L’homme ce n’est pas un arbre. Il a deux jambes. Quand il ne trouve pas son bonheur dans un village, dans une ville, un pays ou un continent, l’homme se déplace. On a tous droit au bonheur. L’immigration choisie pourquoi pas, mais cela veut dire vider les cerveaux de nos pays d’origine et abandonner son développement. Il faut bien y réfléchir. L’Europe ne doit pas devenir une forteresse, malgré qu’elle le devient chaque jour un peu plus.
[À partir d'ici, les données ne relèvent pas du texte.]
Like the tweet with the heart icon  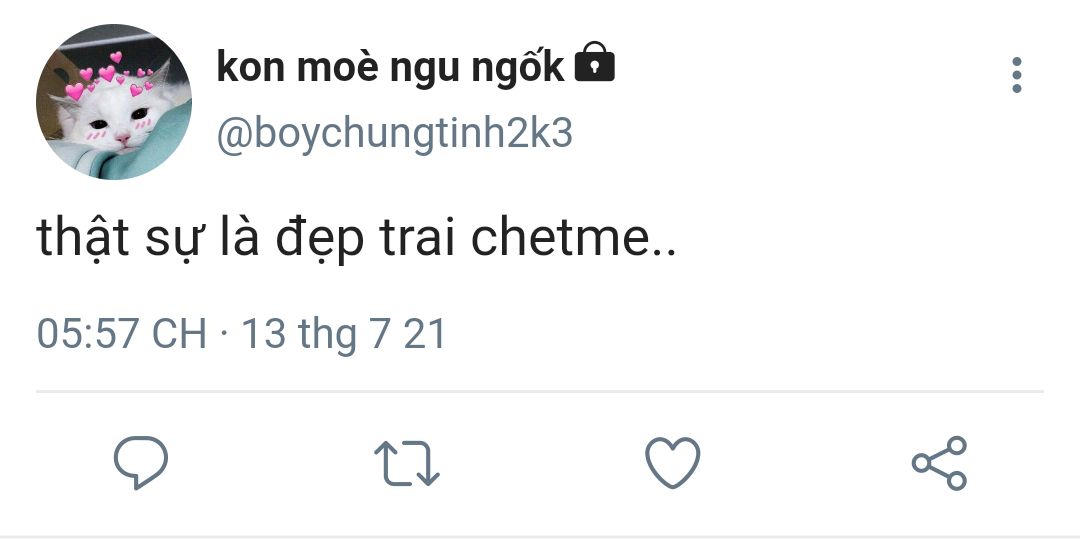(x=672, y=463)
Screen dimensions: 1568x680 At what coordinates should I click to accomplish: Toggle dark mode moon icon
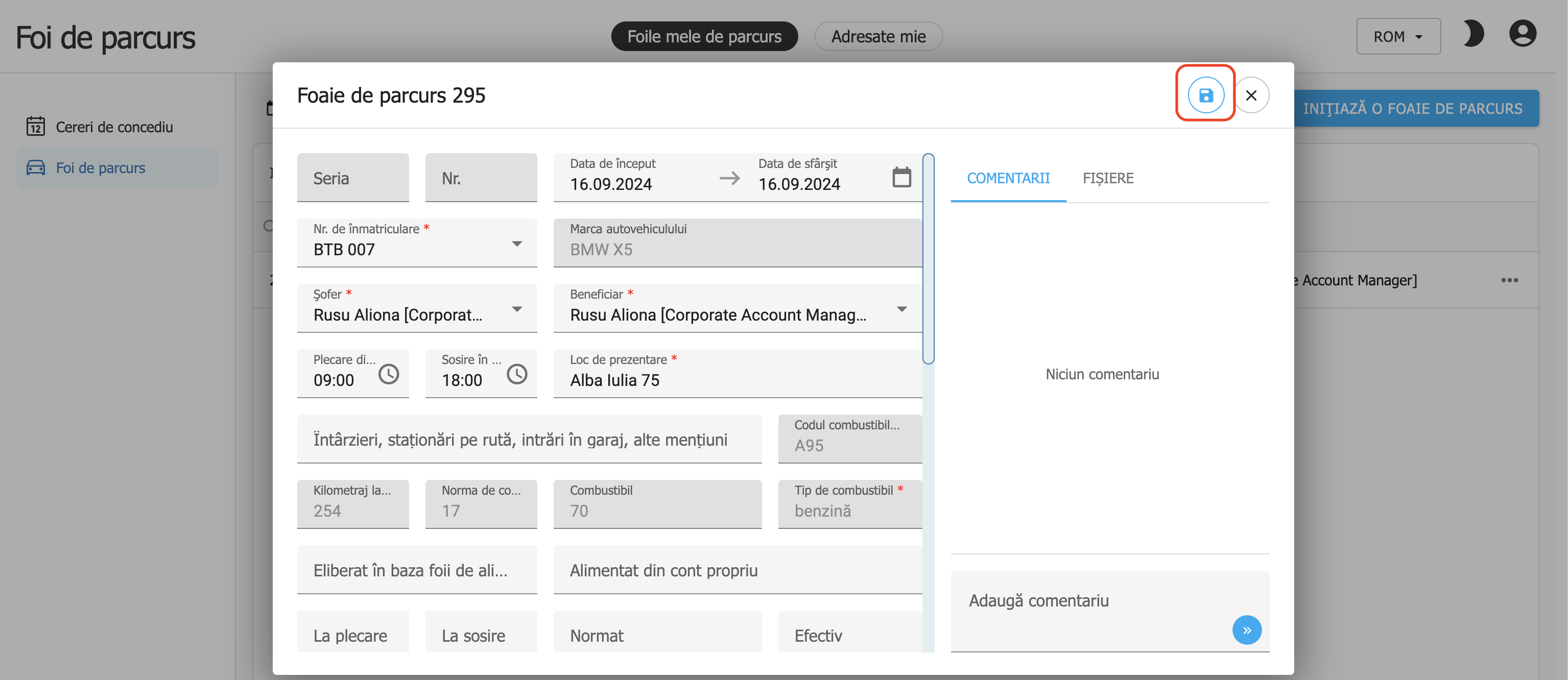tap(1473, 34)
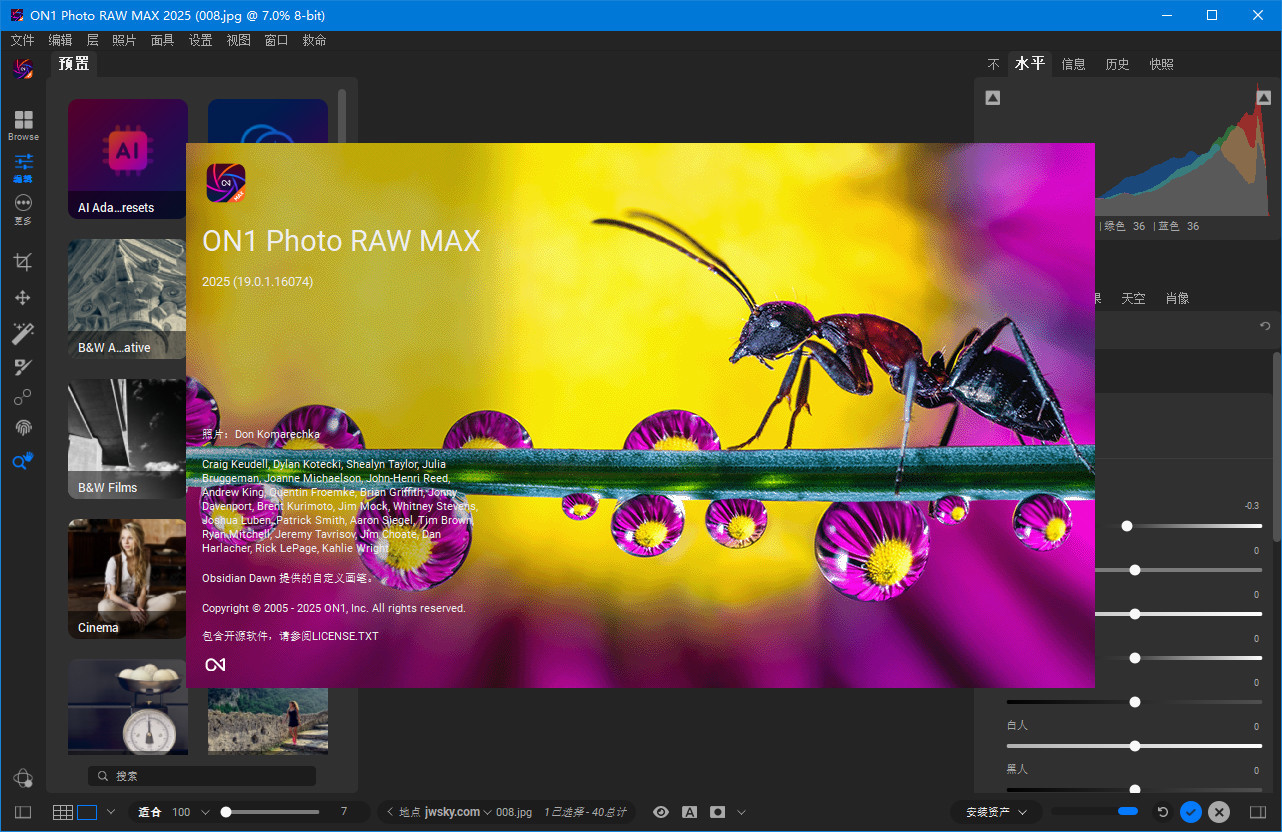This screenshot has width=1282, height=832.
Task: Click the undo arrow in bottom bar
Action: click(1160, 812)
Pensez-vous que la Belgique est à l’abri du terrorisme religieux suite à l’attentat terroriste au Musée juif de Belgique, qui a couté la vie à quatre personnes, commis par un ancien djihadiste en Syrie?
Personne n’est à l’abri du terrorisme. Vous parlez du Musée juif, je condamne fermement cette acte ignoble. Cet attentat lâche vient nous rappeler qu’il ne faut pas cesser de combattre en Belgique et en Europe l’antisémitisme, l’islamophobie et toutes les formes de racismes.
Vous savez très bien que moins de 2% du terrorisme en Europe est lié directement ou indirectement avec l’Islam : quoi qu’il faille encore le prouver. 98 % est causé par d’autres mouvements qui ne font pas la une des journaux. L’islam est pris pour cible depuis des années. Quand on sème la haine on risque de récolter de la haine. C’est valable pour tous.
L’intégrisme religieux fait que de jeunes issus de l’immigration marocaine partent pour le Jihad en Syrie, quelles mesures pourraient être prises afin d’enrayer ce problème?
Oui, j’ai parlé à une dizaine de jeunes en décrochage scolaires. Ils me disaient qu’ils allaient partir en Syrie. J’étais abasourdi. Ils en avaient marre d’entendre leurs parents, leurs amis, leurs professeurs leur dire que c’étaient des ânes des moins que rien, qu’ils ne savaient ramener que des problèmes, qu’ils faisaient la honte de leur famille. Sur base de ce genre de remarques répétésdepuis des années, ils allaient prouver à leurs parents qu’ils ne sont pas des moins que rien et qu’ils allaient être fièrs d’eux. Pour cela, ils partiraient en Syrie pour prouver que ce sont des hommes prêts à mourir pour l’islam. Je trouve ces départs irresponsables pour ces jeunes qui sont encore en pleine croissance.
Un dernier mot pour nos lecteurs de journal Amazigh au Maroc?
Je souhaite un très bon ramadan à tous les lecteurs du magazine, et leur dire que ma porte sera toujours ouverte, grande ouverte en tant que Fouad Ahidar, mais aussi en tant que vice-président du parlement bruxellois.